### Records shown
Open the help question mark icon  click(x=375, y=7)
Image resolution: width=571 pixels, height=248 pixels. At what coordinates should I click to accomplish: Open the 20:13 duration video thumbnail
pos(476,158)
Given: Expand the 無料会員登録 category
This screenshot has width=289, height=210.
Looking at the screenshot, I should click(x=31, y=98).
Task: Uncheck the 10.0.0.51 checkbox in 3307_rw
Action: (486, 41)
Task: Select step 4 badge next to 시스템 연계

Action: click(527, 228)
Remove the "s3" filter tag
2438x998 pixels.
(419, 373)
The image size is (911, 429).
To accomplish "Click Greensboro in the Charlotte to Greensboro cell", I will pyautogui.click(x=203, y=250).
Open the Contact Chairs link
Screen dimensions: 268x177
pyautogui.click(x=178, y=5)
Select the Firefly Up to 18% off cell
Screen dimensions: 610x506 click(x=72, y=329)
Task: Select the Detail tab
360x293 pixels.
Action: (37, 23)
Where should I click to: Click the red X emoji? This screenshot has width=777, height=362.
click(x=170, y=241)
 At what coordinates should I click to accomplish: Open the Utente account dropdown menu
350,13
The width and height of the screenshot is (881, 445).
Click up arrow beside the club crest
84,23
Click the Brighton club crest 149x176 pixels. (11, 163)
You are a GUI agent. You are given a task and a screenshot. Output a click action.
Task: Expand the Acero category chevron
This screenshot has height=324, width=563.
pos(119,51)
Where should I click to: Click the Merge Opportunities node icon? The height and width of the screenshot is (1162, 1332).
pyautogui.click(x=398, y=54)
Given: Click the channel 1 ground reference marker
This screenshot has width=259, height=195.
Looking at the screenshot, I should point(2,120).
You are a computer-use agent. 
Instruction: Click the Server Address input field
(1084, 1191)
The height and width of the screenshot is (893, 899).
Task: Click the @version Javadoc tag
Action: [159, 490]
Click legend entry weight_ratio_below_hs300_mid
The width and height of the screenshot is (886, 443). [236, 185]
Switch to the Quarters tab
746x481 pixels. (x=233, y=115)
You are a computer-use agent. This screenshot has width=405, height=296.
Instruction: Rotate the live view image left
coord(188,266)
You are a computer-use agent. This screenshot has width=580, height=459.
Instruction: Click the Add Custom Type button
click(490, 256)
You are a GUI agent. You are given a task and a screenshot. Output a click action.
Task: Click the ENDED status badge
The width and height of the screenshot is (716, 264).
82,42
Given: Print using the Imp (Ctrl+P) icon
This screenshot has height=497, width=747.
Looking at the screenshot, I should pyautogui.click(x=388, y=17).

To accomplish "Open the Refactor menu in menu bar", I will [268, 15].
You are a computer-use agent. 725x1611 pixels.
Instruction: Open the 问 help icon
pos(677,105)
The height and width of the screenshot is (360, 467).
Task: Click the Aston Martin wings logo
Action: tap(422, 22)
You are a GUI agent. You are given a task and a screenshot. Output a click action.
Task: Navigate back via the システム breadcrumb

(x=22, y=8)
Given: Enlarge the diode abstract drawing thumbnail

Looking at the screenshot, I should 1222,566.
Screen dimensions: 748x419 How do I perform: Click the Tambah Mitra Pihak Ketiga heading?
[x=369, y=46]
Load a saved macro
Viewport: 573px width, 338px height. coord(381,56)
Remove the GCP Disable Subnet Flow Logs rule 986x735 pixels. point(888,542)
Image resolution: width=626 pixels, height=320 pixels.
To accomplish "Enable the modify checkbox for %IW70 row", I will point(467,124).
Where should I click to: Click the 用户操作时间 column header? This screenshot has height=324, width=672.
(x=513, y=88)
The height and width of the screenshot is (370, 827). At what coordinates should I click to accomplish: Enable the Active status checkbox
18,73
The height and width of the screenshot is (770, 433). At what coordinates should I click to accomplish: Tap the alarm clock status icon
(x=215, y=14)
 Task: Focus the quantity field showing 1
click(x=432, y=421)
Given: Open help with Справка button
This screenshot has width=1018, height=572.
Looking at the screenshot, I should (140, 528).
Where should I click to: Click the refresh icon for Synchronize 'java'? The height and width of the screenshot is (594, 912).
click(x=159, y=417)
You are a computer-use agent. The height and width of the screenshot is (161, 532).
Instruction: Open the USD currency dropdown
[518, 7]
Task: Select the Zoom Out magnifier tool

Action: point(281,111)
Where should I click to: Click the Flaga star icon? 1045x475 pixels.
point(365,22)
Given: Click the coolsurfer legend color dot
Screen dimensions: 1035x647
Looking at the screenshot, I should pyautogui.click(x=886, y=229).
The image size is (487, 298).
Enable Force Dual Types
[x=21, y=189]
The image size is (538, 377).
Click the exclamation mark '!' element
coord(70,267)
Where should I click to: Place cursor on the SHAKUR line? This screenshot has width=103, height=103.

### Given request
Rewrite the items above, replacing every "Where should I click to" with "Where do I click to" and leaving everything else unchanged.

### The output
Open the help question mark icon  click(x=375, y=7)
Image resolution: width=571 pixels, height=248 pixels. At what coordinates should I click to accomplish: Open the 20:13 duration video thumbnail
pos(476,158)
Given: Expand the 無料会員登録 category
This screenshot has width=289, height=210.
Looking at the screenshot, I should click(x=31, y=98).
Task: Uncheck the 10.0.0.51 checkbox in 3307_rw
Action: (486, 41)
Task: Select step 4 badge next to 시스템 연계

Action: click(527, 228)
Remove the "s3" filter tag
2438x998 pixels.
(419, 373)
The image size is (911, 429).
To accomplish "Click Greensboro in the Charlotte to Greensboro cell", I will pyautogui.click(x=203, y=250).
Open the Contact Chairs link
Screen dimensions: 268x177
pyautogui.click(x=178, y=5)
Select the Firefly Up to 18% off cell
Screen dimensions: 610x506 click(x=72, y=329)
Task: Select the Detail tab
360x293 pixels.
Action: (37, 23)
Where do I click to: Click the red X emoji? This screenshot has width=777, height=362.
click(x=170, y=241)
 At what coordinates should I click to accomplish: Open the Utente account dropdown menu
350,13
The width and height of the screenshot is (881, 445).
Click up arrow beside the club crest
84,23
Click the Brighton club crest 149x176 pixels. (11, 163)
You are a GUI agent. You are given a task and a screenshot. Output a click action.
Task: Expand the Acero category chevron
This screenshot has height=324, width=563.
pos(119,51)
Where do I click to: Click the Merge Opportunities node icon? The height and width of the screenshot is (1162, 1332).
pyautogui.click(x=398, y=54)
Given: Click the channel 1 ground reference marker
This screenshot has width=259, height=195.
Looking at the screenshot, I should point(2,120).
You are a computer-use agent. 
Instruction: Click the Server Address input field
(1084, 1191)
The height and width of the screenshot is (893, 899).
Task: Click the @version Javadoc tag
Action: [159, 490]
Click legend entry weight_ratio_below_hs300_mid
The width and height of the screenshot is (886, 443). [236, 185]
Switch to the Quarters tab
746x481 pixels. (x=233, y=115)
You are a computer-use agent. This screenshot has width=405, height=296.
Instruction: Rotate the live view image left
coord(188,266)
You are a computer-use agent. This screenshot has width=580, height=459.
Instruction: Click the Add Custom Type button
click(490, 256)
You are a GUI agent. You are given a task and a screenshot. Output a click action.
Task: Click the ENDED status badge
The width and height of the screenshot is (716, 264).
82,42
Given: Print using the Imp (Ctrl+P) icon
This screenshot has height=497, width=747.
Looking at the screenshot, I should pyautogui.click(x=388, y=17).

To accomplish "Open the Refactor menu in menu bar", I will [268, 15].
You are a computer-use agent. 725x1611 pixels.
Instruction: Open the 问 help icon
pos(677,105)
The height and width of the screenshot is (360, 467).
Task: Click the Aston Martin wings logo
Action: tap(422, 22)
You are a GUI agent. You are given a task and a screenshot. Output a click action.
Task: Navigate back via the システム breadcrumb

(x=22, y=8)
Given: Enlarge the diode abstract drawing thumbnail

Looking at the screenshot, I should 1222,566.
Screen dimensions: 748x419 How do I perform: Click the Tambah Mitra Pihak Ketiga heading?
[x=369, y=46]
Load a saved macro
Viewport: 573px width, 338px height. coord(381,56)
Remove the GCP Disable Subnet Flow Logs rule 986x735 pixels. point(888,542)
Image resolution: width=626 pixels, height=320 pixels.
To accomplish "Enable the modify checkbox for %IW70 row", I will point(467,124).
Where do I click to: Click the 用户操作时间 column header? This screenshot has height=324, width=672.
(x=513, y=88)
The height and width of the screenshot is (370, 827). At what coordinates should I click to accomplish: Enable the Active status checkbox
18,73
The height and width of the screenshot is (770, 433). At what coordinates should I click to accomplish: Tap the alarm clock status icon
(x=215, y=14)
 Task: Focus the quantity field showing 1
click(x=432, y=421)
Given: Open help with Справка button
This screenshot has width=1018, height=572.
Looking at the screenshot, I should (140, 528).
Where do I click to: Click the refresh icon for Synchronize 'java'? The height and width of the screenshot is (594, 912).
click(x=159, y=417)
You are a computer-use agent. The height and width of the screenshot is (161, 532).
Instruction: Open the USD currency dropdown
[518, 7]
Task: Select the Zoom Out magnifier tool

Action: point(281,111)
Where do I click to: Click the Flaga star icon? 1045x475 pixels.
point(365,22)
Given: Click the coolsurfer legend color dot
Screen dimensions: 1035x647
Looking at the screenshot, I should pyautogui.click(x=886, y=229).
The image size is (487, 298).
Enable Force Dual Types
[x=21, y=189]
The image size is (538, 377).
Click the exclamation mark '!' element
coord(70,267)
Where do I click to: Place cursor on the SHAKUR line? This screenshot has width=103, height=103.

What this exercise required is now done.